We examined the effect of EPA on prostaglandin (PG) D2 generation in the cultured human mast cells with IgE-anti-IgE challenge incubation.

METHODS:

Cultured human mast cells were incubated with EPA (1 micromol/L) for 20 h, then challenged with anti-IgE incubation after treatment with IgE. At the same time, COX inhibitors were tested to identify COX-1 and COX-2 activity. PGD2 synthetic activity was also assayed in a cell-free homogenate of cultured mast cells with COX inhibitors and EPA. Histamine in the culture medium and in cells was assayed with the HPLC-fluorescent method. PGD2 and PGD3 were assayed with gas chromatography-mass spectrometry and the stable isotope dilution method.

RESULTS:

Although EPA incubation did not affect histamine release by cultured human mast cells in response to IgE-anti-IgE challenge incubation, it did decrease PGD2 generation by inhibiting the COX-2 pathway.

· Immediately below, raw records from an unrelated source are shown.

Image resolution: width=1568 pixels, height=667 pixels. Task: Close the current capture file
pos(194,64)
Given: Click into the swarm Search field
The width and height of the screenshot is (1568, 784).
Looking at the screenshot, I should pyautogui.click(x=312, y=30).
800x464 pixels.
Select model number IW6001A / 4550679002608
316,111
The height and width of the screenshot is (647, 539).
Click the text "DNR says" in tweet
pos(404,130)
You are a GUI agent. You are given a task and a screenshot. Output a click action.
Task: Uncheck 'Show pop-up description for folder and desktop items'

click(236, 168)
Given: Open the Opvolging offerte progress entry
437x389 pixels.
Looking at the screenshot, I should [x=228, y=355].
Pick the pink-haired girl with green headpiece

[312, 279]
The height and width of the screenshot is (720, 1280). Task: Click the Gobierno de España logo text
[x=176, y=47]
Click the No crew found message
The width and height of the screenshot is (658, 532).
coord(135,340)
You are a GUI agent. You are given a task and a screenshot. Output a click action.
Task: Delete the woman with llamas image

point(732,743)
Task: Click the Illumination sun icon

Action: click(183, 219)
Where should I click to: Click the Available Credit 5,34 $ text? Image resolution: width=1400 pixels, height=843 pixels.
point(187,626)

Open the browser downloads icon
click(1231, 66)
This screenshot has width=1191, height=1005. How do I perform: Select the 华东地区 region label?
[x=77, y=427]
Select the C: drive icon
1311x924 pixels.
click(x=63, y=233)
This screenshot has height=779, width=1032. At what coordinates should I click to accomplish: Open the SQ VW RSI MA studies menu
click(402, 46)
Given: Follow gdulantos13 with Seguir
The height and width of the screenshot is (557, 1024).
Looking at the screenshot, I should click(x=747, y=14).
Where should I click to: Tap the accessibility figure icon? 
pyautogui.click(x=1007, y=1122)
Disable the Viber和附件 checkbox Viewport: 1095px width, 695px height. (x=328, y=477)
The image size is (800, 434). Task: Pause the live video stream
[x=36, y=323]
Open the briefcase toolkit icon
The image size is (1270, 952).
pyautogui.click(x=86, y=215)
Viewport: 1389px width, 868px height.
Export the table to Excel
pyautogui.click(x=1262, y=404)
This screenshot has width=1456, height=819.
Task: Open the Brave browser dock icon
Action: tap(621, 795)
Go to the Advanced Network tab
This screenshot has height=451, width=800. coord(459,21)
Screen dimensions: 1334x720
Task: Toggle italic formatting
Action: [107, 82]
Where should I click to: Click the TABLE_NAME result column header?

In contrast, in the cell-free homogenate of cultured human mast cells, EPA inhibited both COX-1 and COX-2 activities.

CONCLUSION:

Pre-incubation with EPA primarily affects the COX-2 pathway in cultured human mast cells and reduces PGD2 generation in response to IgE-anti-IgE challenge incubation. These findings suggest that COX-1 and COX-2 have different substrate flow systems in mast cells. They also suggest that endogenous EPA diet supplementation would reduce PGD2 production and could serve as an anti-inflammatory substrate in human mast cells.